Am Mittwoch werden die beiden Kandidaten in ihrer einzigen öffentlichen Debatte aufeinandertreffen, das wird wohl entscheidend für den Ausgang der Wahl werden. Vor fünf Jahren gelang es Macron noch mühelos, Le Pen als unfähig vorzuführen. Dieses Mal wird es um Glaubwürdigkeit in Zeiten einer nationalen Krise gehen. Das kann zugunsten Macrons ausgehen. Garantiert ist das aber nicht, unterstreicht De Standaard.
Die französischen Rechtsextremen waren dem Elysée-Palast noch nie so nahe, hält auch La Libre Belgique fest. Das Duell zwischen Macron und Le Pen ist von entscheidender Bedeutung. Aber obwohl hier so viel auf dem Spiel steht, fragen sich Linke, ob sie am kommenden Sonntag nun wählen gehen sollen oder nicht. Das sei doch wie die Wahl zwischen Pest und Cholera, dröhnen gewisse Linke. Aber wenn man vor der Wahl steht zwischen der braunen Pest und der Cholera, die das Wahlprogramm Macrons also offenbar für sie darstellt, dann müssen sie sich eben für die Cholera entscheiden. Denn der Wahl fernzubleiben, das bedeutet Marine Le Pen in die Karten zu spielen, donnert La Libre Belgique.
Die fundamentale Frage, die es zu beantworten gilt
Le Soir blickt aus einem anderen Grund nach Frankreich, nämlich anlässlich des Assisenprozesses in Paris gegen die mutmaßlichen Terroristen vom 13. November 2015 und ihre Helfer: Im Prozess um die Attentate mit 130 Toten und über 600 Verletzten geht mit den letzten Befragungen der Angeklagten gerade eine wichtige Etappe zu Ende. Der Prozess von Paris wird als Vorbild in Erinnerung bleiben. Die Art und Weise, wie die französische Justiz trotz der Ungeheuerlichkeit der Taten in den letzten sieben Monaten ihre Arbeit getan hat, gereicht der Demokratie und ihren Verteidigern zur Ehre.

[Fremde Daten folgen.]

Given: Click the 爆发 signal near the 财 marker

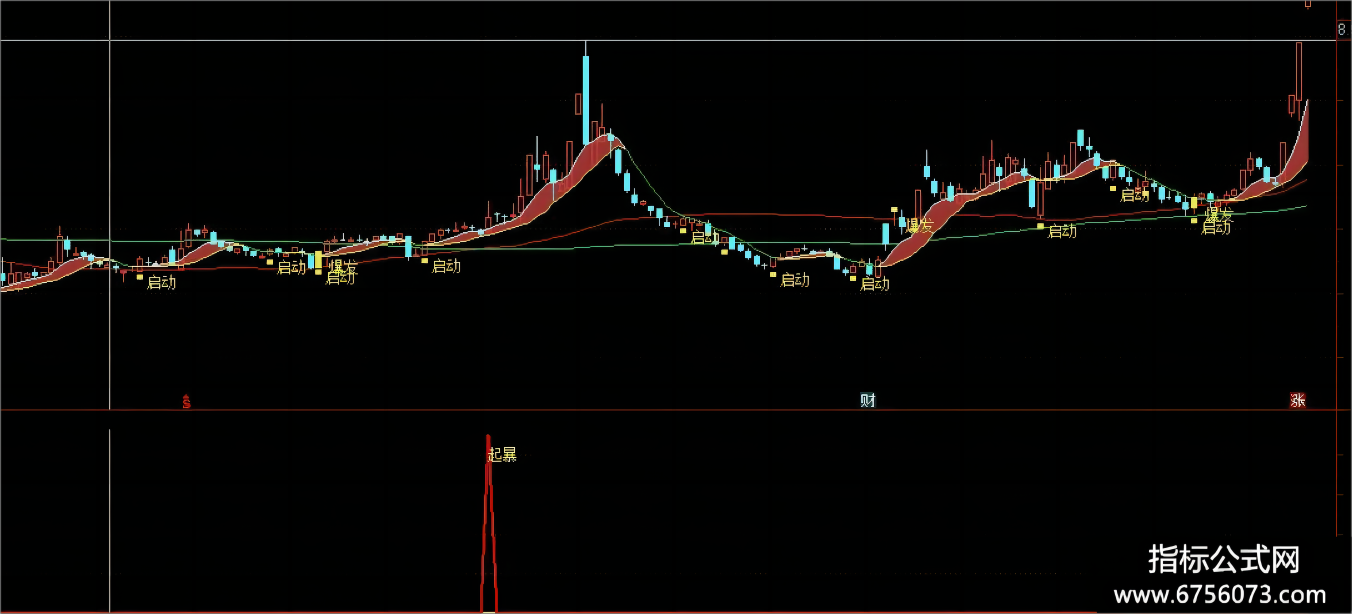Looking at the screenshot, I should click(919, 226).
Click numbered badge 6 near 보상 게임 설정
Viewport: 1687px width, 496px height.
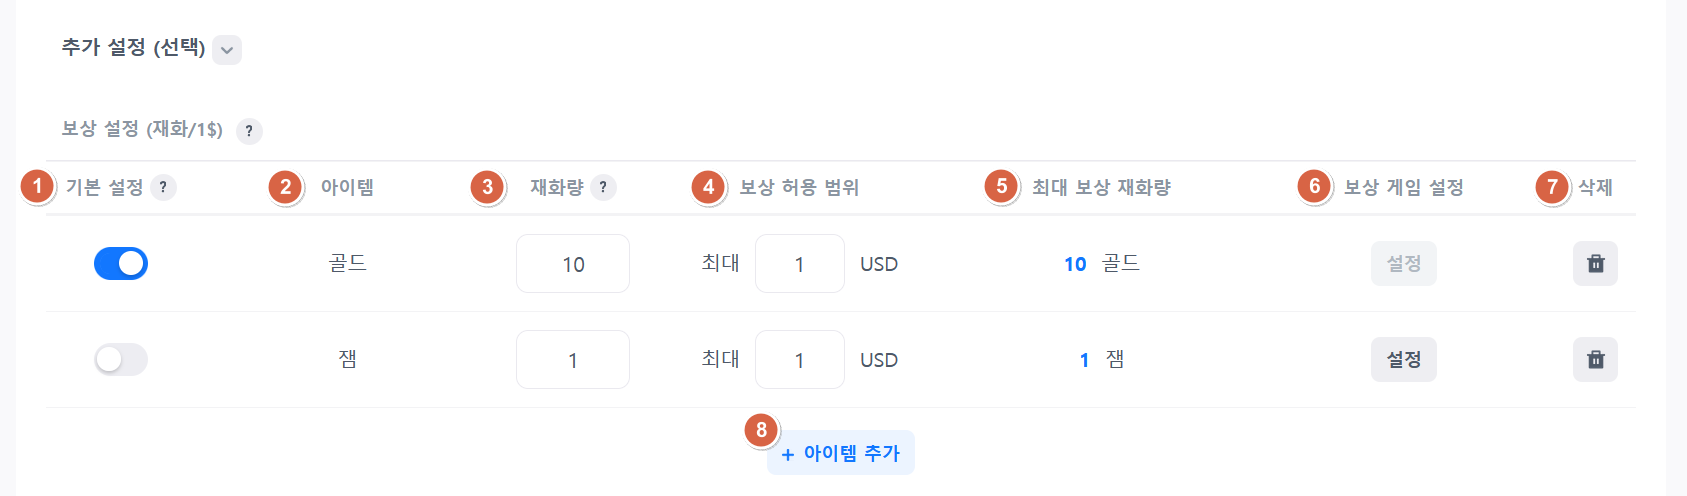tap(1314, 186)

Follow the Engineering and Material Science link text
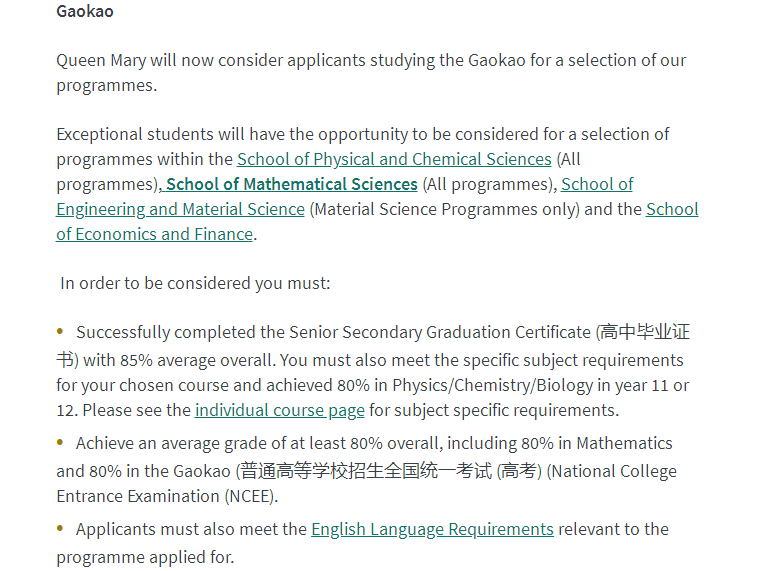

Die Täter haben versucht, unsere Grundwerte zu zerstören. Die Antwort der französischen Justiz besteht darin, zunächst alles verstehen zu wollen, bevor ein Urteil gefällt wird. Sie weigert sich, sich auf das Niveau der Mörder herabzulassen, die das Leben hunderter Familien zerstört haben.
Im Oktober wird in Haren der Prozess um die Attentate von Brüssel beginnen. Aber das darf nicht einfach eine Neuauflage der Pariser Prozesse werden. Es muss noch weiter gegangen werden, um dem terroristischen Krebs in unseren Gesellschaften und seinen Ursachen auf den Grund zu gehen. Warum gibt es diesen Krebs? Das ist die fundamentale Frage, auf die eine Antwort gefunden werden muss, fordert Le Soir.